Many people have asked me “Do I need to be concerned with making sure my website complies with the ADA?”. The answer is “yes”, but it’s hard to say how to comply.

To avoid frivolous lawsuits that claim your website is non-compliant and to put to bed any worry, your best bet to ensure your website is ADA complaint is to follow WCAG 2.0 AA (“WCAG”) when building your website. WCAG contains four web design principles:

  1. Perceivable: Information and user interface components must be presentable to users in ways they can perceive.
  2. Operable: User interface components and navigation must be operable.
  3. Understandable: Information and the operation of user interface must be understandable.
  4. Robust: Content must be robust enough that it can be interpreted reliably by a wide variety of user agents, including assistive technologies.

Perceivable has four guidelines, including providing:

  1. Text alternatives for all non-text content so that it can be changed into other forms, such as large print, braille, speech, symbols or simpler language.
  2. Alternatives for time-based media.
  3. Content that can be presented in different ways (for example simpler layout) without losing information or structure.
  4. Distinguishable content that makes it easier for users to see and hear content including separating foreground from background.
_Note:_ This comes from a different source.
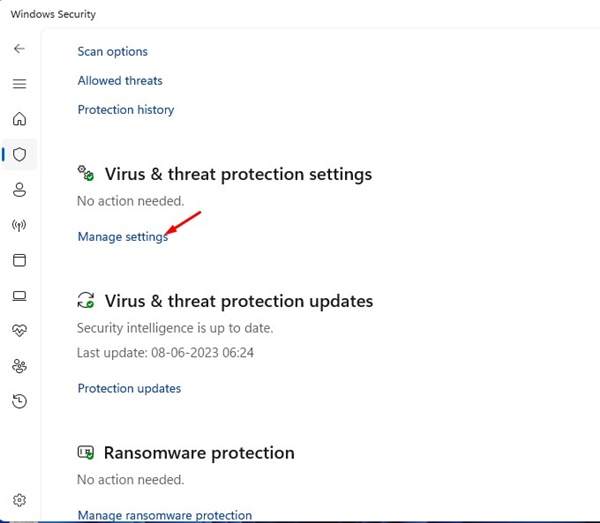Click Virus & threat protection settings heading

238,174
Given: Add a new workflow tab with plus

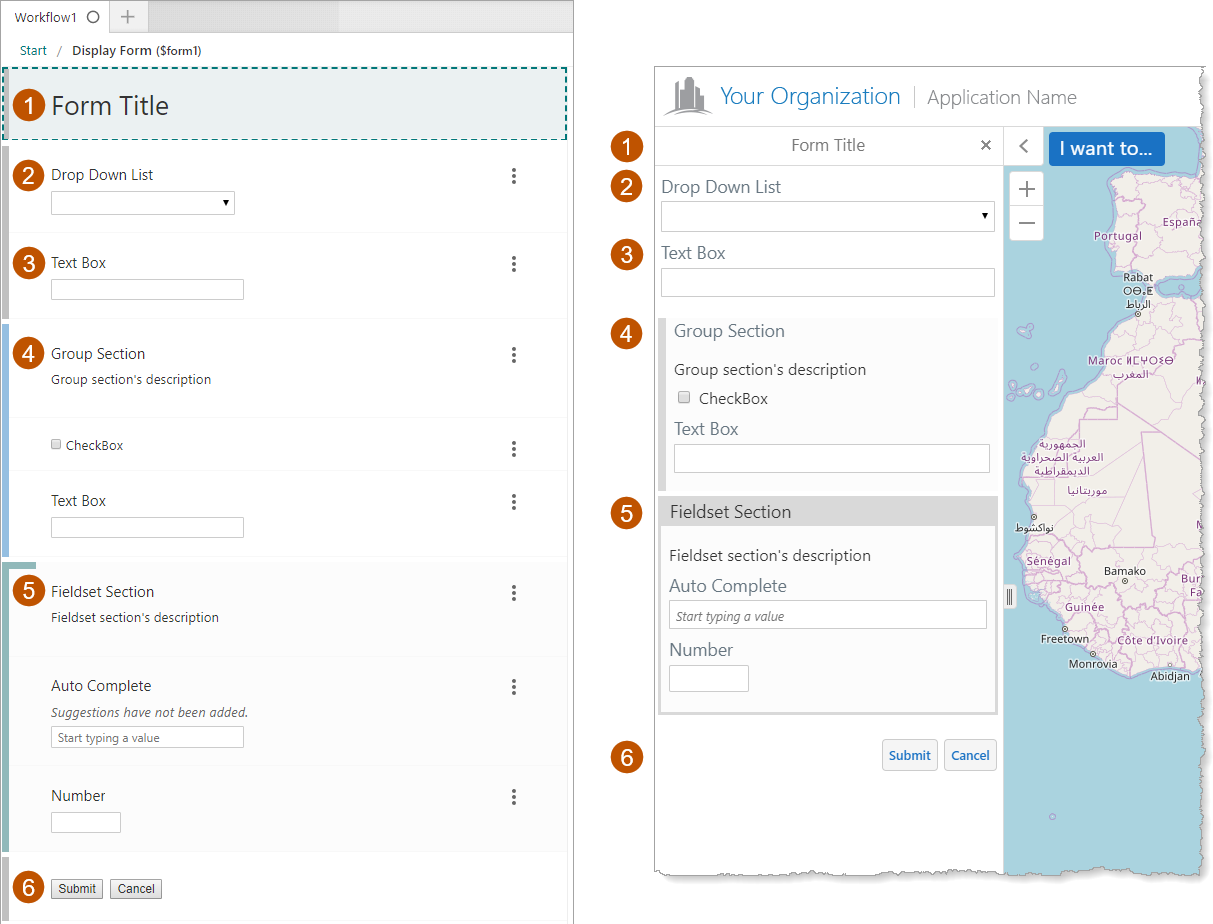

Operable has four guidelines, including:

  1. Keyboard Accessible: Make all functionality available from a keyboard.
  2. Enough Time: Provide users enough time to read and use content.
  3. Seizures: Do not design content in a way that is known to cause seizures.
  4. Navigable: Provide ways to help users navigate, find content, and determine where they are.

Understandable has three guidelines, including:

  1. Readable: Make text content readable and understandable.
  2. Predictable: Make Web pages appear and operate in predictable ways.
  3. Input Assistance: Help users avoid and correct mistakes.

Robust has one guideline, including:

  1. Compatible: Maximize compatibility with current and future user agents, including assistive technologies.

As you can see, it’s not a simple task to make your website ADA compliant. In addition, it’s not a “one and done” process either. Once you’ve made your initial fixes, you need to periodically and regularly review your site for continuous ADA compliance.